Im in a little bit of a predicament. I have some small 'truss mount' dimmers that are in need of repair (Elation Uni-bar). They are no longer made, and I cannot get a replacement board. I have found the issue to be the PCB mounted transformer oddly enough. There is a part number on it, however searching for it returns nothing. 

I have looked through the typical electronic component suppliers that I usually use (Digi-key, Mouser) (I might add I am in the US), and searches return nothing like what I need.

The label says, and from what it looks like, there are 2x 120V inputs on the primary, and 1x 9v output on the secondary (150ma current rating). It is a PCB mounted encapsulated transformer.

I have added a photo of both sides to show what I am talking about. Does anyone have a clue as to where I can find one of these for purchase? I have always had problems identifying and replacing transformers because of their wildly different characteristics.

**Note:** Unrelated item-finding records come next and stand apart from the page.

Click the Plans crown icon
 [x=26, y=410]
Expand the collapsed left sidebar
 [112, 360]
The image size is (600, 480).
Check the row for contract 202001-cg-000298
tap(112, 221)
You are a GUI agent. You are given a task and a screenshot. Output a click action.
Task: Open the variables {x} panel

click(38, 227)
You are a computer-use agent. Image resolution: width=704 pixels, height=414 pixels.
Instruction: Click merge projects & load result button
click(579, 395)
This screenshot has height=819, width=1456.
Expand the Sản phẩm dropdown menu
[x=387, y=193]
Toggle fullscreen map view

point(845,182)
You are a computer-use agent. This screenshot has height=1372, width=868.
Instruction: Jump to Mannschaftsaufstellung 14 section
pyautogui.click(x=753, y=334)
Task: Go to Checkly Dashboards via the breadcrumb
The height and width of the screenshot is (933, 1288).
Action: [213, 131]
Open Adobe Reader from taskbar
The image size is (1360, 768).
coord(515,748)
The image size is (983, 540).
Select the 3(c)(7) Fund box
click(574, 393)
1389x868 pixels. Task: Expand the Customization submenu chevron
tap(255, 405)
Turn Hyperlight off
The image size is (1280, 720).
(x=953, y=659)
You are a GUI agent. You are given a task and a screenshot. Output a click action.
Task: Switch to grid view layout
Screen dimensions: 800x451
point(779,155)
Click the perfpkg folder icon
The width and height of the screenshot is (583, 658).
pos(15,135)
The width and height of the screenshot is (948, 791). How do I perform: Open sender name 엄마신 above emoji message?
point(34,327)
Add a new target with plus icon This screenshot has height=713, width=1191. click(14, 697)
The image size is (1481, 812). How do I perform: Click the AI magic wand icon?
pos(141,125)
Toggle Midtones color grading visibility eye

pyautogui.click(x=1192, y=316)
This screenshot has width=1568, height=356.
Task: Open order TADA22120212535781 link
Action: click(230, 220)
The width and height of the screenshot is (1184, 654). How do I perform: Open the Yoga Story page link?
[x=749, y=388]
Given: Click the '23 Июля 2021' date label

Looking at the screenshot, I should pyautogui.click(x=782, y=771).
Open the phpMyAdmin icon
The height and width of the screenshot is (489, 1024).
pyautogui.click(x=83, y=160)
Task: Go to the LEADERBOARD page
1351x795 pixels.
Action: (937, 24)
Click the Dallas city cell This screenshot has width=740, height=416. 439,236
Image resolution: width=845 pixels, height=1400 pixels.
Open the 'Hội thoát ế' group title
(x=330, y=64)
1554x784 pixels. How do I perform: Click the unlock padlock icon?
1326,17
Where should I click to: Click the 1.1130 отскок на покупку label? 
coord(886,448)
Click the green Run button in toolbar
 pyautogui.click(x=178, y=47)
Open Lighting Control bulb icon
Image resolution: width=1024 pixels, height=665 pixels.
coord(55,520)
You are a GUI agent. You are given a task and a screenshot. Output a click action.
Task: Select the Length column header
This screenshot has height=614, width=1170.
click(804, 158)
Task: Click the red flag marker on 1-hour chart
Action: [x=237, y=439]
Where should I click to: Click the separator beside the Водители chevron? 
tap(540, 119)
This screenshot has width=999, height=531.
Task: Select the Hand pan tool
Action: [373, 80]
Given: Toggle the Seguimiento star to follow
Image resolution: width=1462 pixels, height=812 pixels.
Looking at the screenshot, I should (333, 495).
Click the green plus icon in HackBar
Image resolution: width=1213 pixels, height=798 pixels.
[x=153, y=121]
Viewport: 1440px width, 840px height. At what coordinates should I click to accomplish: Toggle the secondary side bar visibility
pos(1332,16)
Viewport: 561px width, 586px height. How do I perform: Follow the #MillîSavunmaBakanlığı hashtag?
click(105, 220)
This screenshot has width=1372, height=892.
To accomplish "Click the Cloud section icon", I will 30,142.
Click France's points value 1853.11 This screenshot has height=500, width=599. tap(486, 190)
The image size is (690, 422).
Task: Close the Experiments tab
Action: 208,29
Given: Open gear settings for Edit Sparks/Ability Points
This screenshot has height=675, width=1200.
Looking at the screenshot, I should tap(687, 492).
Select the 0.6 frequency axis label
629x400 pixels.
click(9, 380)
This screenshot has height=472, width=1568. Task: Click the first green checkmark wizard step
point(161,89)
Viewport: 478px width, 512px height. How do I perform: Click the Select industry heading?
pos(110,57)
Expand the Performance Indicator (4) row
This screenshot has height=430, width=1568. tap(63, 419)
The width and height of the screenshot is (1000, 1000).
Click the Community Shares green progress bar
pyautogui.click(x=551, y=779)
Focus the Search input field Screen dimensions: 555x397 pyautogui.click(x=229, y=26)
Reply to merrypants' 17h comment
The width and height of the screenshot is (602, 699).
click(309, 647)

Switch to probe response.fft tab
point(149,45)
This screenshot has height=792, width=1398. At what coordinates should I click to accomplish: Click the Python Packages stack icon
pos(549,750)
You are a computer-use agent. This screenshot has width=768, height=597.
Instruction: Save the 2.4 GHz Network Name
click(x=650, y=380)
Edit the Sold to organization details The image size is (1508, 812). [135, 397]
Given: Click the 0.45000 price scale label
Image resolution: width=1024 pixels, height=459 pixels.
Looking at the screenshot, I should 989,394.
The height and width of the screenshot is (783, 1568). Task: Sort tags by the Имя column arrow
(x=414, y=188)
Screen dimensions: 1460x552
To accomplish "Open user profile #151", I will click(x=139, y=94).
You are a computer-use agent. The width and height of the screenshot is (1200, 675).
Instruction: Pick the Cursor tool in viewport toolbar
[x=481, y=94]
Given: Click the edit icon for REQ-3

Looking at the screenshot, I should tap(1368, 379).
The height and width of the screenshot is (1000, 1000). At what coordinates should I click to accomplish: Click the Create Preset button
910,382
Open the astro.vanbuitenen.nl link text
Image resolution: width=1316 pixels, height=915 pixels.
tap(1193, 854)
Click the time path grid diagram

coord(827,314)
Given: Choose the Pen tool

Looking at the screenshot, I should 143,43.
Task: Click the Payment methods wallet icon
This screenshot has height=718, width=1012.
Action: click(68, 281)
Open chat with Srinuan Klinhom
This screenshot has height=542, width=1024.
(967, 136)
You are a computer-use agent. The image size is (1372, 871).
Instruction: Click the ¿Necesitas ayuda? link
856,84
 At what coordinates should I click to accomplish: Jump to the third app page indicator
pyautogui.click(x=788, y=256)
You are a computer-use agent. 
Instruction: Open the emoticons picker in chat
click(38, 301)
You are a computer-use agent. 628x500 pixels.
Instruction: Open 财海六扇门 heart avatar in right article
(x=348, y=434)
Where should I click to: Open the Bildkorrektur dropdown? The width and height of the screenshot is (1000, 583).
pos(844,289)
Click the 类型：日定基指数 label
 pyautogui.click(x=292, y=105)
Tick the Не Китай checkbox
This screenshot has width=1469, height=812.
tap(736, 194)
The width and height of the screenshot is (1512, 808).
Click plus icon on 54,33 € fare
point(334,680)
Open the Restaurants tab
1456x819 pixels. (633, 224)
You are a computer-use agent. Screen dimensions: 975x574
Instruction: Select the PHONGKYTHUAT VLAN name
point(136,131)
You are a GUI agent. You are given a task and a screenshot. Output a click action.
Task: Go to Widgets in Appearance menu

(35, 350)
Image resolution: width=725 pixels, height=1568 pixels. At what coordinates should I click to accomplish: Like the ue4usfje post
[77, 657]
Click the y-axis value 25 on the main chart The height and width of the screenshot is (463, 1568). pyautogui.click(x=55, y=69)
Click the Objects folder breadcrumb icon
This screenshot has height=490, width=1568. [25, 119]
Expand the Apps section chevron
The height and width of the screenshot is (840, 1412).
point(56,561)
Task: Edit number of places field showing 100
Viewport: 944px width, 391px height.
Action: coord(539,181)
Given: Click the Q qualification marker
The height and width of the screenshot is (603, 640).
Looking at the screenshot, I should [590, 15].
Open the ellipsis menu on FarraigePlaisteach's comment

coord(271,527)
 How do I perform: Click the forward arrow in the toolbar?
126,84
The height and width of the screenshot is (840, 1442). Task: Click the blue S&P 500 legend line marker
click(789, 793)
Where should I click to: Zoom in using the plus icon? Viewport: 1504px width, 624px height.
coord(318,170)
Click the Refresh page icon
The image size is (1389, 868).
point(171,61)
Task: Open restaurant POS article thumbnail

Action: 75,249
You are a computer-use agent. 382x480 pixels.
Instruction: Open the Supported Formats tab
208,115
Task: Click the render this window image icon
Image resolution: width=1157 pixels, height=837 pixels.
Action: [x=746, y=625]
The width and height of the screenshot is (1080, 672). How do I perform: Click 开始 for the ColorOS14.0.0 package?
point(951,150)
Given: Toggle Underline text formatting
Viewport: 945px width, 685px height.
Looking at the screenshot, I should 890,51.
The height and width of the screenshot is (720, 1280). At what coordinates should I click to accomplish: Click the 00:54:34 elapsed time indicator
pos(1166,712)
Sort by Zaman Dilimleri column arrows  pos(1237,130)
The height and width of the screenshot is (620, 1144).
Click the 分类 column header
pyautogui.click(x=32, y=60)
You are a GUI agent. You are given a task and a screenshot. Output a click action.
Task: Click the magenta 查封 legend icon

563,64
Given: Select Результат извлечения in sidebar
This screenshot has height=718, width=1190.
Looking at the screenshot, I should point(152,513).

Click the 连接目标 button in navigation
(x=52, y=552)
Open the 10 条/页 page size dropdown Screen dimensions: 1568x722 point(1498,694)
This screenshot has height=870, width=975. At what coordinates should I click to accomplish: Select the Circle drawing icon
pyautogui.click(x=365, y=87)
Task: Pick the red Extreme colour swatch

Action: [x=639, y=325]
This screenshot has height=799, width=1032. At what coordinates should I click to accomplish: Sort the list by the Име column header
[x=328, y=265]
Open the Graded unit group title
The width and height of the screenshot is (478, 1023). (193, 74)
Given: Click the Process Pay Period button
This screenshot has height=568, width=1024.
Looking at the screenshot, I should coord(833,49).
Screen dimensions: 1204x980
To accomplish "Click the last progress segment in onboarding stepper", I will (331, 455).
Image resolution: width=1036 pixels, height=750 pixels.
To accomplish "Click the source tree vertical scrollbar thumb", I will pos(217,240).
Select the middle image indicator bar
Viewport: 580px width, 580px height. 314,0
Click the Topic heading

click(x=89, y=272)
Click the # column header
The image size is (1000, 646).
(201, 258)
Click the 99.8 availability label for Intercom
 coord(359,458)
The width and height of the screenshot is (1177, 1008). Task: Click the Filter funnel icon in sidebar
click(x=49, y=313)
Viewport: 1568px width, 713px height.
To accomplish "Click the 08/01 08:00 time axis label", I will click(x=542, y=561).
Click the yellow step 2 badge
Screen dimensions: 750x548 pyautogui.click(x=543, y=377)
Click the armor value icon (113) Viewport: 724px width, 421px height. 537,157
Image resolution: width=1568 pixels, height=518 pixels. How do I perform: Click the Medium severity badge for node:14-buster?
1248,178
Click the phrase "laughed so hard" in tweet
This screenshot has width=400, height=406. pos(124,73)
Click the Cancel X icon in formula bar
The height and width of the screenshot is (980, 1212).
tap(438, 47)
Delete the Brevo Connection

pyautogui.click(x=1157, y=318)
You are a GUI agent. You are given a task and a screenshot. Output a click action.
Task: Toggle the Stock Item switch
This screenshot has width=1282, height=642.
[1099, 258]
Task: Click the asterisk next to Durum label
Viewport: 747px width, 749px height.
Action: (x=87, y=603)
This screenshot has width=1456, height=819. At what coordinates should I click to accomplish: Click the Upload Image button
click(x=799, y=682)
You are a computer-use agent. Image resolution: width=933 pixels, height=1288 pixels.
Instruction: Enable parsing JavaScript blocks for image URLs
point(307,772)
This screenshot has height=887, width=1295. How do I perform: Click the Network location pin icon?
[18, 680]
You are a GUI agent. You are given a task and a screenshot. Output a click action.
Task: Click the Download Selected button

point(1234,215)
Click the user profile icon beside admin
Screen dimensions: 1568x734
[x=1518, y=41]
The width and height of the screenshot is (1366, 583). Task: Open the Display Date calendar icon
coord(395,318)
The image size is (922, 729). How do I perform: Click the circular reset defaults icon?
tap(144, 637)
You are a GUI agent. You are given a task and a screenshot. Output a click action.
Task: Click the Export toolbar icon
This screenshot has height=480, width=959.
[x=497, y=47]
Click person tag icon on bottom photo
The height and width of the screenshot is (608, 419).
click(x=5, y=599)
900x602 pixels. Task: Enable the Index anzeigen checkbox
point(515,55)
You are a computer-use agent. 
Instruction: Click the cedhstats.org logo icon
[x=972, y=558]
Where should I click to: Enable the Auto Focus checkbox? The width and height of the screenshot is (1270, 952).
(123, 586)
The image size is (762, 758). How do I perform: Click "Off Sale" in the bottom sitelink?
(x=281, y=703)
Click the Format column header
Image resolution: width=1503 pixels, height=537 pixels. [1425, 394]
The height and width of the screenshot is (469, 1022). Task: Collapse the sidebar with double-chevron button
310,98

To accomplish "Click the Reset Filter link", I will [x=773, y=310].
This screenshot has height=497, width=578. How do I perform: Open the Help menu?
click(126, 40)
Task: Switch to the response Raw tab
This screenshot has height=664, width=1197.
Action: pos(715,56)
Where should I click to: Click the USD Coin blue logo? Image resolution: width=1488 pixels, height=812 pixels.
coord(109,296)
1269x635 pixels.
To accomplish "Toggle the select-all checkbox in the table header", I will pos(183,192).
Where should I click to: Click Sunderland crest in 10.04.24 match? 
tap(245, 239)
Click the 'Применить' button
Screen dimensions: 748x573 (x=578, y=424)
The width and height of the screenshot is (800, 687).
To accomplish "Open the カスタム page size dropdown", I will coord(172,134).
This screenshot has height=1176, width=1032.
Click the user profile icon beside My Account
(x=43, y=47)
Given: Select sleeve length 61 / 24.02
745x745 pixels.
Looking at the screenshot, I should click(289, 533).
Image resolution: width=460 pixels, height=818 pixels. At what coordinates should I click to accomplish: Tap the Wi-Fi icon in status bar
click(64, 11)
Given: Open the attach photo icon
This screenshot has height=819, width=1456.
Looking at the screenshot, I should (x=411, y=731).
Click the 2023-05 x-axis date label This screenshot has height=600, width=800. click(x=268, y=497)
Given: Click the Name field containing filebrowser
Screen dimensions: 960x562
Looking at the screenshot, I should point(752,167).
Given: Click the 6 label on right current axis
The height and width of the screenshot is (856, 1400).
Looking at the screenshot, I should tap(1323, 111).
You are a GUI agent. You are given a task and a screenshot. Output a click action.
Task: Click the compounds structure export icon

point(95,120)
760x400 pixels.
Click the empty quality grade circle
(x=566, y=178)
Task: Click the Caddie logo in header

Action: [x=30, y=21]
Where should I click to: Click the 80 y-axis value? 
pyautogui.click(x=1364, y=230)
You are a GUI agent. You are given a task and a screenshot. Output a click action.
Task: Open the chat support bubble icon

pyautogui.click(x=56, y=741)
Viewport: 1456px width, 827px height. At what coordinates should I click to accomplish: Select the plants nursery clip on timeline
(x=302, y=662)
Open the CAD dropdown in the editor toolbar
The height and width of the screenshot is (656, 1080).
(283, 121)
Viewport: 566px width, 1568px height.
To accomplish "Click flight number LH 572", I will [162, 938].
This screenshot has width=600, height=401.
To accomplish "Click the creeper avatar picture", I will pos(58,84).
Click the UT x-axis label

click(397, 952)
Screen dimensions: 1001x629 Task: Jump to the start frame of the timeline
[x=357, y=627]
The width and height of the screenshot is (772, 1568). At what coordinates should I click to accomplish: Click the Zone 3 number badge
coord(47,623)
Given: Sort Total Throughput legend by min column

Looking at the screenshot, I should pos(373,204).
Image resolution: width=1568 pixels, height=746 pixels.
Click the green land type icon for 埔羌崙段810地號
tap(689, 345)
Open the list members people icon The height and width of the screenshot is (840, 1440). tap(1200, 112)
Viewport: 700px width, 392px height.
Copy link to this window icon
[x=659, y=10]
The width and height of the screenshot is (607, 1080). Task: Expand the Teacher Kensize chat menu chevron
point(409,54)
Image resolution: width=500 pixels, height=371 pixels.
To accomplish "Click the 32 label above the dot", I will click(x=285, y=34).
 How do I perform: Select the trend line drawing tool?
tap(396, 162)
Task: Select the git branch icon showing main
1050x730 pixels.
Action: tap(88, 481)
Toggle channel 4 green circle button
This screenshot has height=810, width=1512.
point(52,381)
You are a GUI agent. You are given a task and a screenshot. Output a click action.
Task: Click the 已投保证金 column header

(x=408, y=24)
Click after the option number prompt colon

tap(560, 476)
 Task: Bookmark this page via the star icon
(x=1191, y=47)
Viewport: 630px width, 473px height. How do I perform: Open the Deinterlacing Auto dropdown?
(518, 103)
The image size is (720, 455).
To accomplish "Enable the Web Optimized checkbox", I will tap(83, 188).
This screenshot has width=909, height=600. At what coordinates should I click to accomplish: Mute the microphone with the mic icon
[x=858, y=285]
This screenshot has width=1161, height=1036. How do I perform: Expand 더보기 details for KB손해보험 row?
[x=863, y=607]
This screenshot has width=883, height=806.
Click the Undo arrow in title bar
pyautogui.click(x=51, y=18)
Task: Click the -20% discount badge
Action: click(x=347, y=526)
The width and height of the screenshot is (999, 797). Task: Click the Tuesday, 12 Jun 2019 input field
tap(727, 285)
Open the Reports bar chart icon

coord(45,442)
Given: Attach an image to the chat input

Any help would be appreciated
Thanks!


----------



## VCTMike (Jun 25, 2015)

Phantom_Sandwich said:


> Im in a little bit of a predicament. I have some small 'truss mount' dimmers that are in need of repair (Elation Uni-bar). They are no longer made, and I cannot get a replacement board. I have found the issue to be the PCB mounted transformer oddly enough. There is a part number on it, however searching for it returns nothing.
> 
> I have looked through the typical electronic component suppliers that I usually use (Digi-key, Mouser) (I might add I am in the US), and searches return nothing like what I need.
> 
> ...



It looks like you can order a replacement board for about $40 from here:

http://parts.elationlighting.com/ProductDetails.aspx?ItemNumber=27-001-1067&ProductLine=UNI BAR


----------



## Phantom_Sandwich (Jun 25, 2015)

VCTMike said:


> It looks like you can order a replacement board for about $40 from here:
> 
> http://parts.elationlighting.com/ProductDetails.aspx?ItemNumber=27-001-1067&ProductLine=UNI BAR



Sadly I have tried calling them/ordering several times and have been given the runaround. Told me they were getting more in, then said it was discontinued, then they have them, then after checking, they don't. Usually elation is pretty good, but they messed up with this.


----------



## FMEng (Jun 26, 2015)

There isn't another source. There is no standard for the physical characteristics of a PCB mount transformer, so the odds of finding one that fits both mechanically and electrically is nil. You have to have the OEM part.


----------



## JD (Jun 26, 2015)

You indicated there are two 120v primary windings. Often, this is the case so that it can be patched to run off 240 volts. Are both primaries open? If not, I would use the other winding. Usually, there are internal thermal fuses. These can go bad and leave the transformer open. In your picture, I see a little burn near the bottom left. What's that about? The transformer looks to output 150ma at 9 volts. If that's so, there are plenty of wall-wart adapters that provide that output. Might be another option.


----------